The World Bank (WB) flagged Vietnam’s rising inflation rate in a report released on December 14.
Entitled Vietnam Macro Monitoring, the report shows that core inflation increased from 4.5 per cent in October to 4.8 per cent in November.
The CPI reached 4.4 per cent year-on-year in November, up 0.1 percentage points from the previous month, with food and housing being two major contributors.
Retail sales growth was 17.5 per cent in November, down from 20.7 per cent in October.
Due to weaker external demand, growth in industrial production declined 5.3 per cent year-on-year in November; the lowest rate since last February. The manufacturing Purchase Manager Index (PMI) also slipped below the 50-point benchmark for the first time since October 2021.
Total FDI was down 1.9 per cent year-on-year in the month while disbursement posted growth of 4.4 per cent.

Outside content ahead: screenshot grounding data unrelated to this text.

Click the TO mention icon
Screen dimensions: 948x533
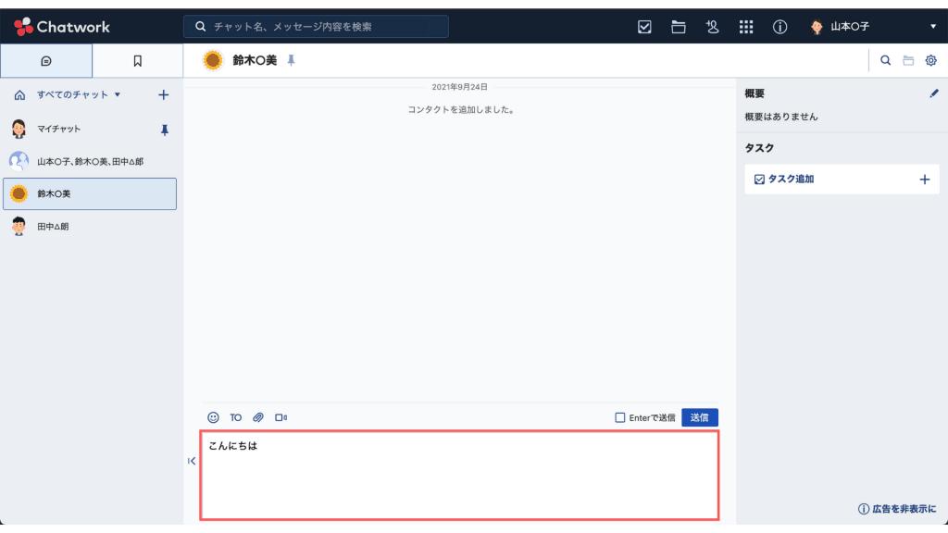point(235,417)
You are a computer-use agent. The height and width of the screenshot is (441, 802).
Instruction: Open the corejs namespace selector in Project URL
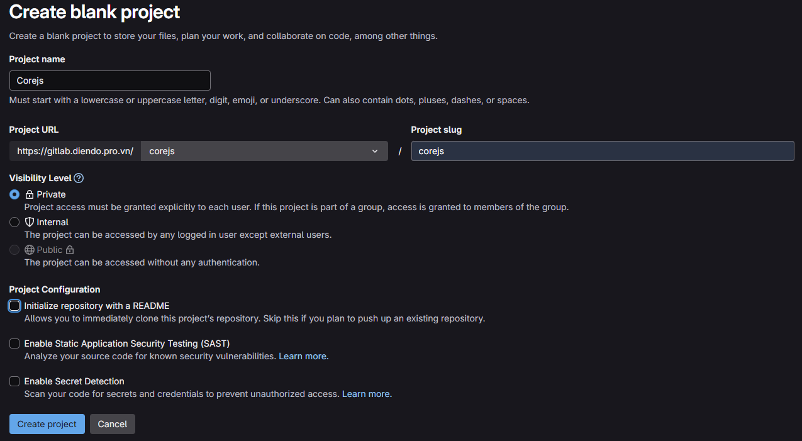pyautogui.click(x=264, y=151)
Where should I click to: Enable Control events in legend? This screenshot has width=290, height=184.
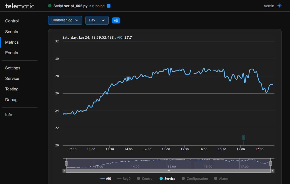coord(145,179)
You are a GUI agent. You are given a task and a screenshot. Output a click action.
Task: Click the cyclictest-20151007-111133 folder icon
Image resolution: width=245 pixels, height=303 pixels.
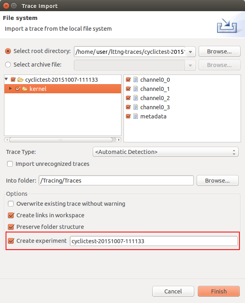(x=20, y=80)
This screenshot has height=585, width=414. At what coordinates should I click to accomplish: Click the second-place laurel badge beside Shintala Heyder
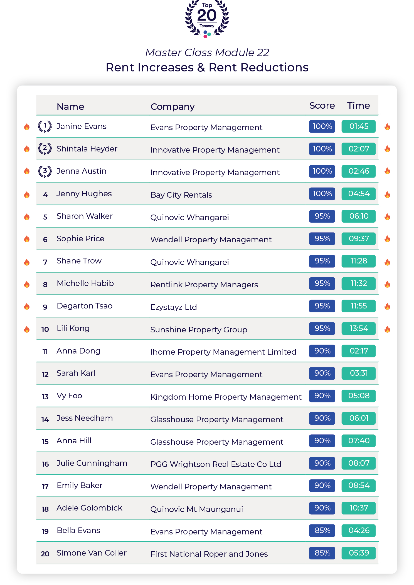point(45,149)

Credit growth fell from 16.5 per cent in October to 15 per cent in November, as domestic financial conditions tightened after the State Bank of Vietnam (SBV) raised key interest rates in September and October. The average overnight interbank interest rate remained high at 5.7 per cent in November.

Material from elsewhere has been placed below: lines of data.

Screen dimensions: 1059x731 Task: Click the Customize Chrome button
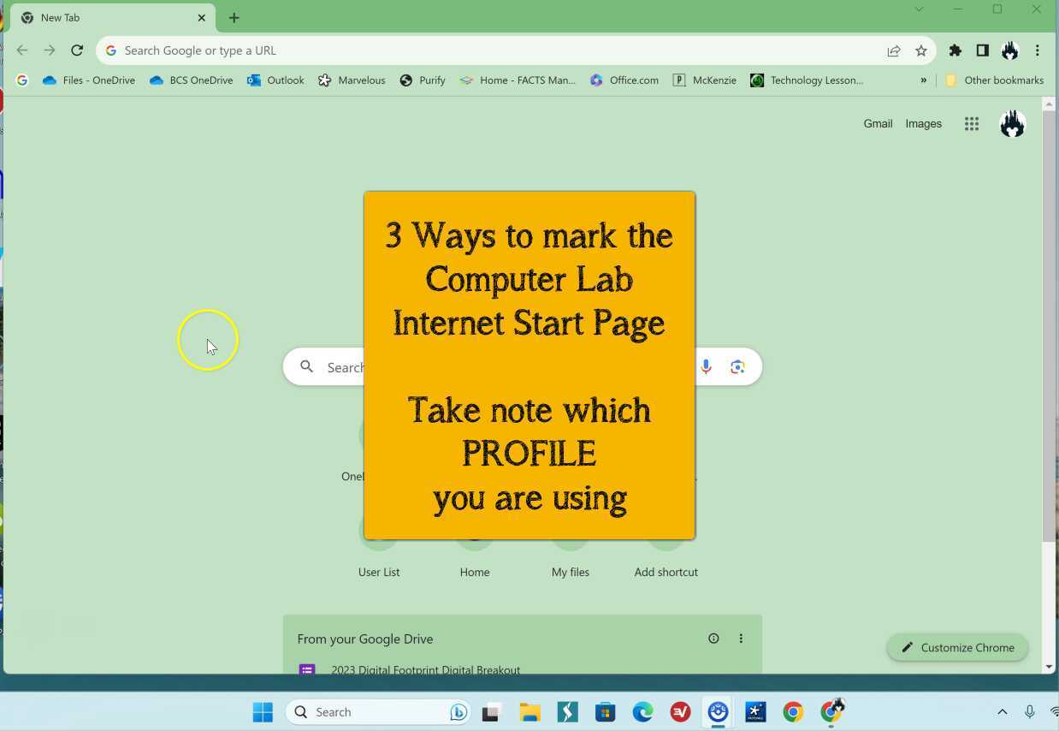(x=957, y=647)
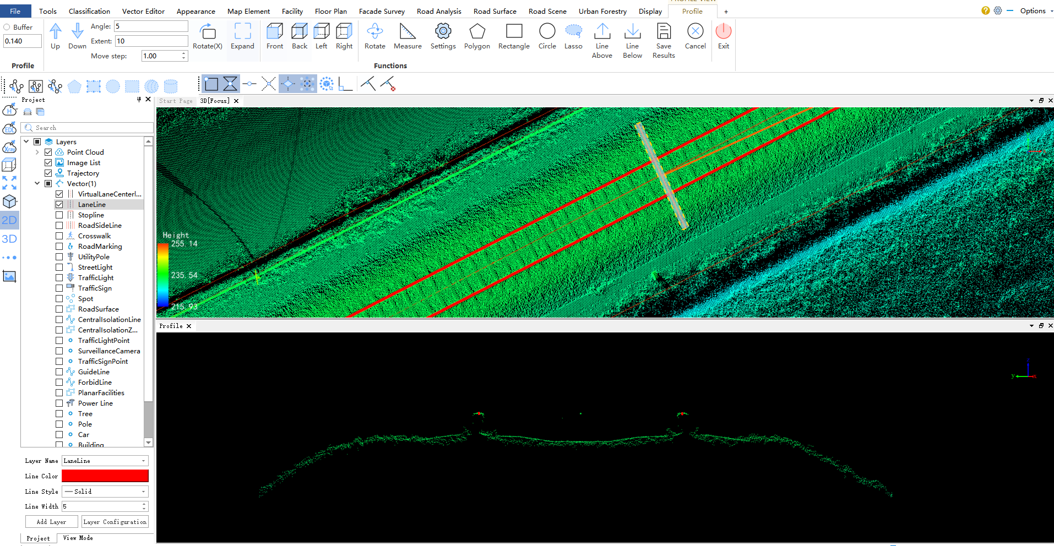Enable the Stopline layer checkbox
Image resolution: width=1054 pixels, height=546 pixels.
59,215
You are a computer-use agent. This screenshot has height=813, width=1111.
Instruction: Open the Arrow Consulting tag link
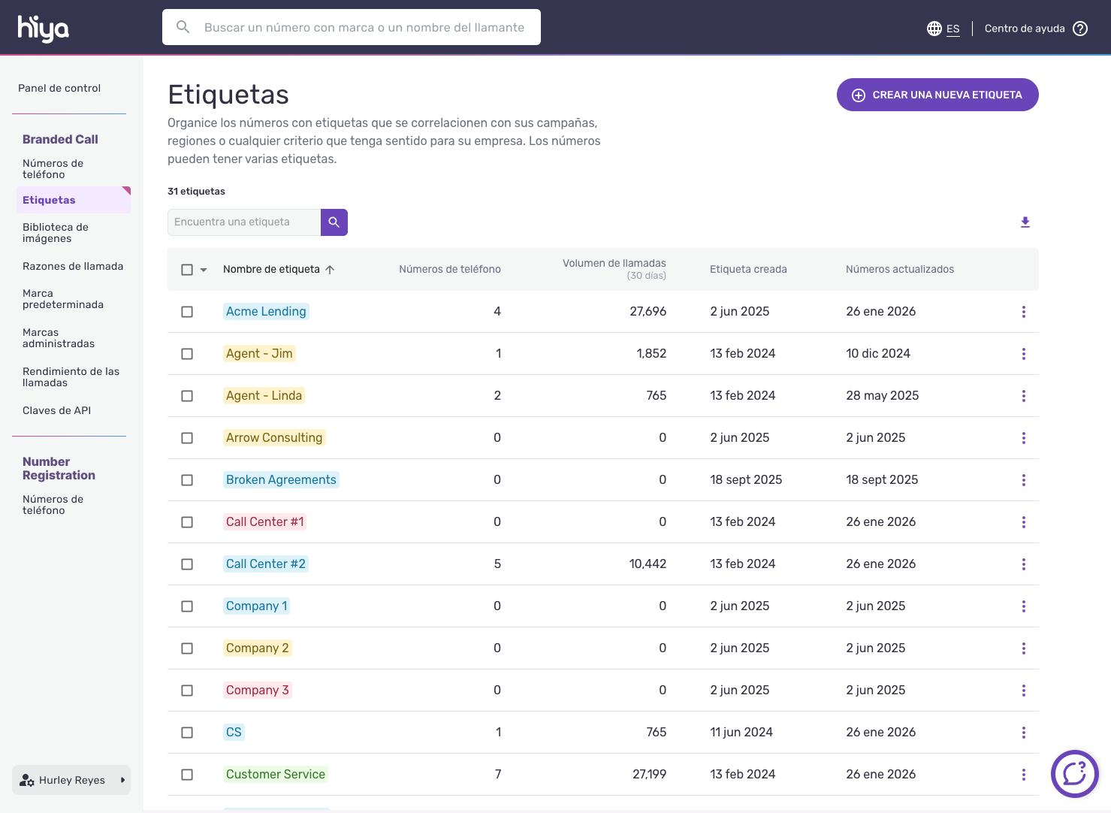[x=274, y=438]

As of the end of the month, the national budget was in surplus to the tune of $12.1 billion, equivalent to about 3 per cent of GDP.
The report noted that two drivers of Vietnam’s economic growth - exports and domestic demand - are moderating.
Softer external demand has weighed on Vietnam’s exports. A post-pandemic consumer rebound is slowly taking shape and tighter domestic financial conditions and rising inflation may affect domestic demand in the future, according to the report.